**The records**.
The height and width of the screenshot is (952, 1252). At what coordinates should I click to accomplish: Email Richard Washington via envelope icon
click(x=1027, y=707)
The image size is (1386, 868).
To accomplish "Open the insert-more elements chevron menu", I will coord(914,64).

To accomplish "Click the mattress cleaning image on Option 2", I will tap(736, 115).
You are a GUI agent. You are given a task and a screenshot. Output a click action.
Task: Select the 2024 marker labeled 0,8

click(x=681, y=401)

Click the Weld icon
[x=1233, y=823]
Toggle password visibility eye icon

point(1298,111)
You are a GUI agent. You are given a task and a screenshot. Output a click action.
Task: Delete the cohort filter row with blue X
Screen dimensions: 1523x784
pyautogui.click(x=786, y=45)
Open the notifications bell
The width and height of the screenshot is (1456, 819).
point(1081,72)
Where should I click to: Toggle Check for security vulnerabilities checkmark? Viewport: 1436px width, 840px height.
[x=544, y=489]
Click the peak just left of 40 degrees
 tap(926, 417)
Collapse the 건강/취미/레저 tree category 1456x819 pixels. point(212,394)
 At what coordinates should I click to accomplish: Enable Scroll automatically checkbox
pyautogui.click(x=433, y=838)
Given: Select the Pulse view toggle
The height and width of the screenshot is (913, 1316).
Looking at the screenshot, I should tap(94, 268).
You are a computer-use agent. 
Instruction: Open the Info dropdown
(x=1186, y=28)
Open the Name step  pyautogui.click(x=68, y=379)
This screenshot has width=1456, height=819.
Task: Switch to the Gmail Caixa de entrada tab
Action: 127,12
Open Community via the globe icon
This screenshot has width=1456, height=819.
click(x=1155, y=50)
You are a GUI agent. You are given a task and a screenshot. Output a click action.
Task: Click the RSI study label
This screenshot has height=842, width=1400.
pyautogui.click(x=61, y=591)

**Your assignment**. Return only and exactly the lines from the one that contains "Collapse the 건강/취미/레저" through the final line of the material above.

**Output of the task**.
Collapse the 건강/취미/레저 tree category 1456x819 pixels. point(212,394)
 At what coordinates should I click to accomplish: Enable Scroll automatically checkbox
pyautogui.click(x=433, y=838)
Given: Select the Pulse view toggle
The height and width of the screenshot is (913, 1316).
Looking at the screenshot, I should tap(94, 268).
You are a computer-use agent. 
Instruction: Open the Info dropdown
(x=1186, y=28)
Open the Name step  pyautogui.click(x=68, y=379)
This screenshot has width=1456, height=819.
Task: Switch to the Gmail Caixa de entrada tab
Action: 127,12
Open Community via the globe icon
This screenshot has width=1456, height=819.
click(x=1155, y=50)
You are a GUI agent. You are given a task and a screenshot. Output a click action.
Task: Click the RSI study label
This screenshot has height=842, width=1400.
pyautogui.click(x=61, y=591)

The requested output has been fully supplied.